• [EXTRAIT PRÉSENTÉ]:
PRÉTENTIONS ET MOYENS DU DÉFENDEUR

[25]            Suivant le défendeur, la norme de contrôle judiciaire qui s'applique aux conclusions tirées par la Commission quant à la crédibilité est celle de la décision manifestement déraisonnable : Singh c. Canada (Ministre de la Citoyenneté et de l'Immigration), (1999), 173 F.T.R. 280 et Conkova c. Canada (Ministre de la Citoyenneté et de l'Immigration), [2000] A.C.F. no 300 (C.F. 1re inst.)(QL). Dans la présente affaire, le défendeur soutient que les conclusions tirées par la Commission au sujet de la crédibilité ne sont pas manifestement déraisonnables, puisqu'elles étaient appuyées par la preuve documentaire.

[26]            Le défendeur fait valoir que, même si la Commission a mal qualifié la façon dont ont été soumis les éléments de preuve relatifs aux activités du mari de la revendicatrice principale au sein du SSP, cette erreur n'a pas d'incidence sur la conclusion de la Commission suivant laquelle le SSP n'est pas un organisme dont la mission est bénévole ou sociale. À elle seule, cette erreur n'entache pas la décision de la Commission d'une erreur qui en justifierait la révision.


[27]            Le défendeur soutient qu'il n'était pas déraisonnable de la part de la Commission de conclure qu'il était peu probable que Mumtaz Khan fasse partie du SSP, compte tenu du fait que les demandeurs l'avait décrit comme une personne non violente. Suivant la preuve documentaire, le SSP est un organisme qui se livre à des actes de violence et rien ne permettait de penser que le SSP se livrait à des activités non violentes.

• [ENREGISTREMENTS]:
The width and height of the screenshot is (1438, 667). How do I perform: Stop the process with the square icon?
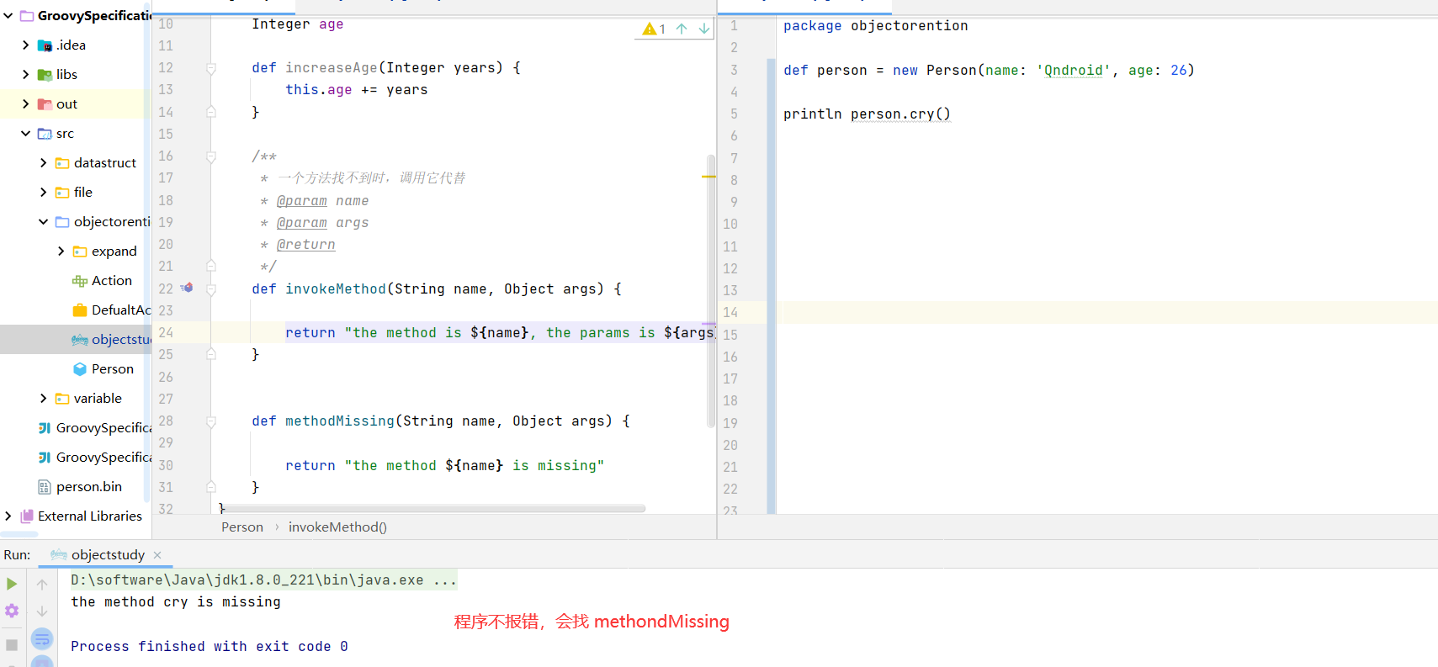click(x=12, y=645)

==

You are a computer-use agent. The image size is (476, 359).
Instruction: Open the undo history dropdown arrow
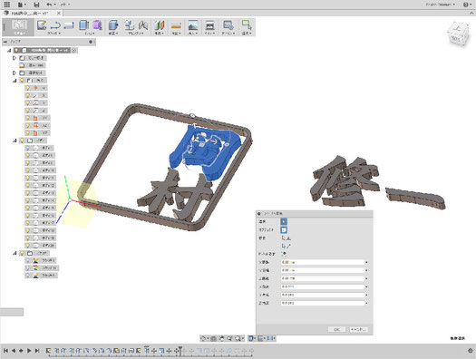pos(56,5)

• [CONSIGNE]: Recopiez textuellement le passage de l'extrait sur les prétentions du défendeur qui va de « [26]            Le défendeur » à « justifierait la révision. ».

• [RÉSULTAT ATTENDU]:
[26]            Le défendeur fait valoir que, même si la Commission a mal qualifié la façon dont ont été soumis les éléments de preuve relatifs aux activités du mari de la revendicatrice principale au sein du SSP, cette erreur n'a pas d'incidence sur la conclusion de la Commission suivant laquelle le SSP n'est pas un organisme dont la mission est bénévole ou sociale. À elle seule, cette erreur n'entache pas la décision de la Commission d'une erreur qui en justifierait la révision.